The scientists have always believed that life could exist on these planets but have now further narrowed them down to planets d and e to have the perfect conditions for life to flourish. Scientists are now relying on the new technologies like the James Webb Telescope to study these planets in more detail.
The Trappist-1 is the only system with such a large number of Earth-like planets and they are all probably rocky planets and are referred to by letters b through h. Planetary Science Institute carried out a study to calculate the balance between tidal heating and heat transport by convection in the mantles of each planet.
“Assuming the planets are composed of non-compressible iron, rock, and water, we determine possible interior structures for each planet”, researchers led by Dr Amy Barr, wrote in the paper set to be published in the journal Astronomy & Astrophysics. “With the exception ofTrappists-1c, all seven of the planets have densities low enough to indicate the presence of significant water in some form.”
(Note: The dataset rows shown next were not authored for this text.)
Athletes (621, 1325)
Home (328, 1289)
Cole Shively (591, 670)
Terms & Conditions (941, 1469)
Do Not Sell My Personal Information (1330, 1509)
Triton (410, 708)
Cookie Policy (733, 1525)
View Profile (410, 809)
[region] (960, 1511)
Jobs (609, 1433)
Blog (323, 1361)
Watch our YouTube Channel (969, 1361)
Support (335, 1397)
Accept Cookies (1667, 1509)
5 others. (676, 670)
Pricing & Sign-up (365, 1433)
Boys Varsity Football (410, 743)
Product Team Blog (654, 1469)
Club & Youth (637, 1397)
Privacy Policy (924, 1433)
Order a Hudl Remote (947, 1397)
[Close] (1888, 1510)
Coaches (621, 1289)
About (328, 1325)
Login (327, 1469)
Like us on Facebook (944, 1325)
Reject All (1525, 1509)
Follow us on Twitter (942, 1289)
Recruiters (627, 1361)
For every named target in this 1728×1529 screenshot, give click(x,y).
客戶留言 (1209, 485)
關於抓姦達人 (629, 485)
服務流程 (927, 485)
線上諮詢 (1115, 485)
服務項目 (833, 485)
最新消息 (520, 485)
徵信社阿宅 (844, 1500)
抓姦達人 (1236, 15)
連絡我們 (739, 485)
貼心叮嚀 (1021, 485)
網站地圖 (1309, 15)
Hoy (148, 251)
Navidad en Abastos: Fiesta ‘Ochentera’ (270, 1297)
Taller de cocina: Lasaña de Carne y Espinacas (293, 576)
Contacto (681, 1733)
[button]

The study indicates that planets b and c are likely to have partially molten rock mantles and planets d and e are most likely to be habitable due to moderate surface temperatures and modest amounts of tidal heating. Also, their heat fluxes are low enough to avoid entering a runaway greenhouse state.
“Because their orbits are eccentric –not quite circular – these planets could experience tidal heating just like the moons of Jupiter and Saturn,” said Dr Barr from the Planetary Science Institute. The Trappist 1 star is old and dim so the surface temperature of the planets is relatively low as compared to other systems.
The temperature range is from 400 degrees Kelvin, colder than Venus to 167 degrees Kelvin, colder than Earth’s poles. The planets have the orbital period of just a couple of days and orbit very close to the star. Being 39 light years away makes it relatively close to our system considering the fact that Milky Way stretches 100,000 light-years across.
However, the system is still too far away to be ever reached by humans. At least not with the current technology. “The chances for humans reaching the system at the moment are not very good,” study co-author Dr Amaury Triaud, an astronomer at Cambridge University, told MailOnline. “Our technology is really far from even sending a robotic probe, and the feasibility of humans surviving long-term space travel is completely unknown. Unless we find a new physical process to harness energy I don’t see us colonising these planets in our lifetime, but then maybe someone will be inspired by the system and discover the means to go there, who knows!”
Fellow astronomer Professor Ignas Snellen of the Netherlands’s Leiden University, not involved in the study, agrees. “Although the star is relatively nearby that is still very very far for humans to travel. It would take hundreds of thousands of years to get there, maybe more.”
Even though this system is out of reach. It is an exciting prospect that ours is not the only habitable planet in the universe. Maybe someday, we will discover a system that is actually reachable. The search continues.